I've forgot something?
That could work... although it would be a bit tricky to find
the original captured variable given a MemberExpr of this
sort.
I've thought to that, but I failed to imagine a case where this
is needed.
It matters a lot for features that care more about the results
of name lookup than the underlying semantics. For example,
libclang's clang_findReferencesInFile, which finds all of the
references to a given declaration, would need to introduce new
code to map the fields of implicitly-generated MemberExprs back
to references to a normal variable declaration. In general, these
tools expect (reasonably, IMO) that a local variable or static
data member will be referenced with DeclRefExpr, while a
non-static data member will be referenced with a MemberExpr.
That's actually a very nice invariant. Doing as you suggest would
complicate the invariants for these clients, forcing them to deal
specifically with lambda captures (which they otherwise wouldn't
have to consider). And if we have to have the complication
somewhere, I'd rather it be with the more intelligent clients
that care about semantics, rather than the clients that only care
about cross-referencing.
I have a rather different perspective for libclang that IMHO is
more accurate (and congruent with semantic): the variable in body
references the capture list entry (implicit or explicit) while the
capture list entry references the captured variable.
You're saying it's "more accurate" because it matches more closely
with the as-i" implementation written in the standard, and I don't
dispute that. What I dispute is that exactly modeling the as-if rule
in the standard is the right thing for Clang. We're not bound to
implement lambda classes via exactly that as-i" rule, and we probably
shouldn't do so for [&] lambdas anyway (because it's silly to store
several references to local variables in the same stack frame). And,
as noted above, our ASTs are meant to describe the language (which
they certainly do, even if not strictly based on the as-if rule) and
are meant to be usable by clients. Your suggestion may make some
trivial improvement in the former (for those who want to think in
terms of the as-if rule), but complicate other clients. That's not a
good trade-off.
I'm rather unconvinced this is a good choice: what about AST Matchers
that want to find references to captured variable?
Those are simple today, because they're just DeclRefExprs. What you're asking for would complicate those matchers, because you'd have to match an implicitly-generated MemberExpr and map from the FieldDecl back to the VarDecl.
I'm sure there are
also other example of things that become rather complex if we permit
such a large deviation from correct semantics to AST representation (and
as far as I know this is almost unprecedented).
If you want to make this case, you'll need to come up with those examples. None of the clients of the current AST are particularly complex, and those that I've enumerated (and the one you've listed above) are simpler with the current AST representation.

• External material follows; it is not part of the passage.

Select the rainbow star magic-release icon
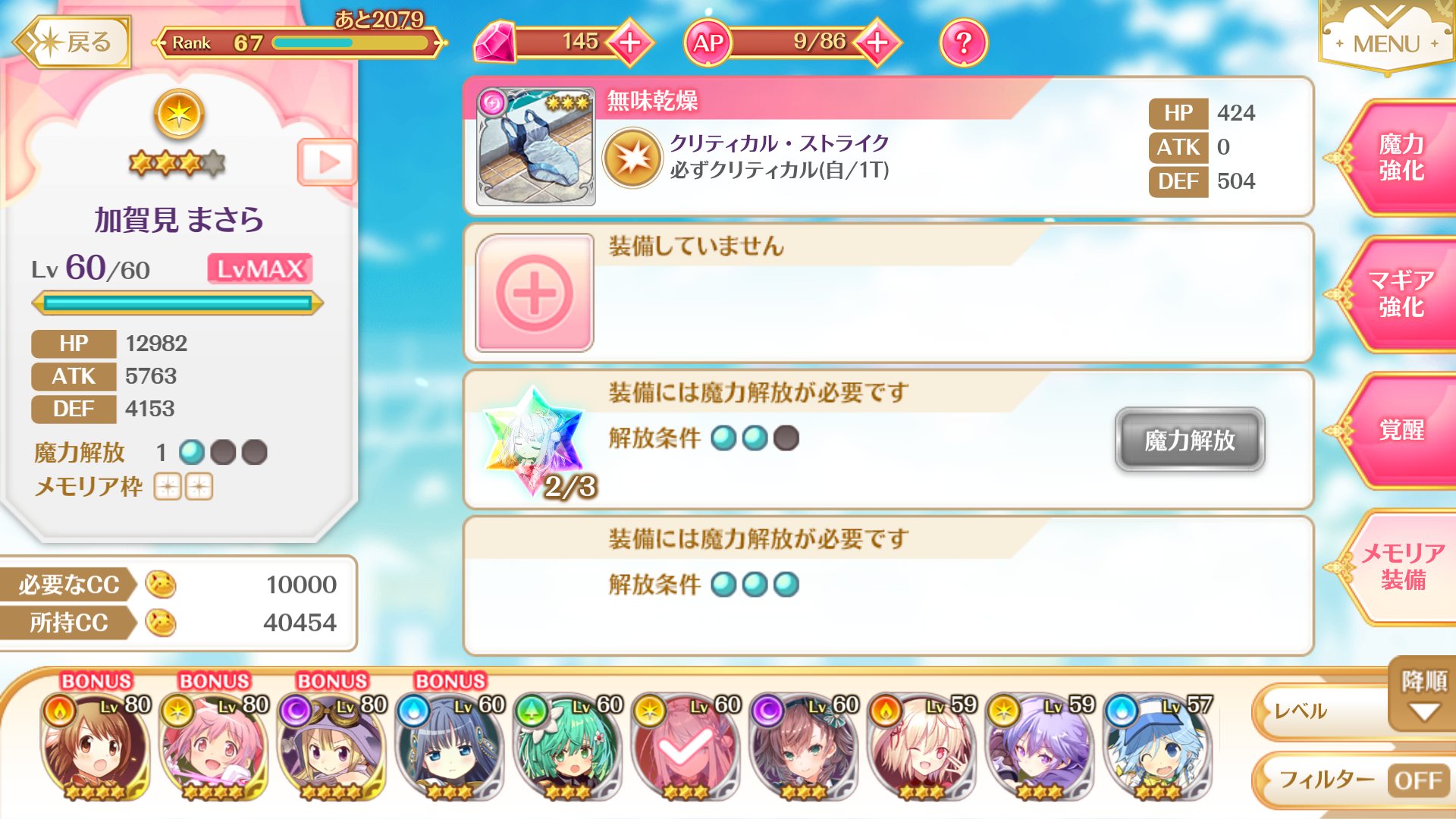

I see that you've dropped my comment about blocks. It is important, however. Having two different ways of expressing closures is unfortunate, and forced on us by the various dialects we support, but representing their captures in very different ways in the AST would be a lot more unfortunate (and is avoidable).

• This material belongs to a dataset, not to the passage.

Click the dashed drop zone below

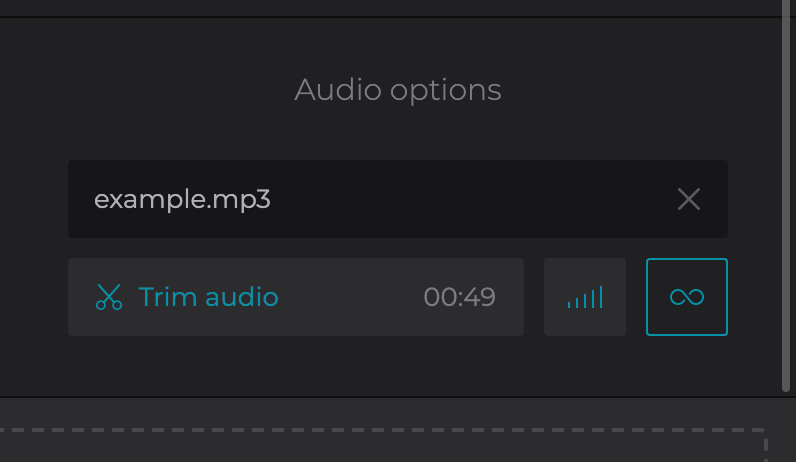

1) the closure type FieldDecl has the name (actually a
pseudo-name) of the captured variable ("this" to refer to
captured this)
As noted elsewhere, we can't do this exactly. The __name bit
could work, but I'd prefer that we simply keep these as anonymous
fields, because the __ names really don't help that much.
I apologize, it seems I've missed the elsewhere where this has
been clarified. Can you explain that?
The __ names still require you to detect that you're in a lambda and
then remove the '__' from the name. You can't simply remove __ from
every name, or you'll get bogus results from various system classes
that actually do use __.
I meant to name the fields exactly with the captured name (without __
prefix) and "this" for captured this. These names would be hidden to lookup.

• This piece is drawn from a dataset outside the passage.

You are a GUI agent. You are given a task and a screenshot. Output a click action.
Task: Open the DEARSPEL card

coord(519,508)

"Hidden to lookup" is going to mean changing name lookup in a few places. That's rather unfortunate.
It would be a pity to not have such names in FieldDecl, this would
make pretty printer job very easy.
Adding a
VarDecl *getCapturedVariable(FieldDecl *)
for lambda classes would make the pretty printer's job trivial.
Besides, what's a pretty-printer doing printing the generated lambda
class?
The body of operator() of lambda class should be printed.
… and in that pretty-printing, we should print out the name of the captured variable, not a member expression referring to the field corresponding to the captured variable. Your suggestion either changes nothing (because an implicit member expression to the field prints just the field name), or complicates matters (if we don't
have the field names match up with the captured variable names). Why is this an interesting case to discuss?
Fundamentally, you're arguing from the perspective of "purity of representation." There are two problems here: the pure representation you want isn't really "pure", in the sense that you want to represent an as-if rule that doesn't have to be the actual implementation approach. The second problem is that you're not considering the effect of this change on clients, which (so far) look like they would get *more* complex than what we have now.
- Doug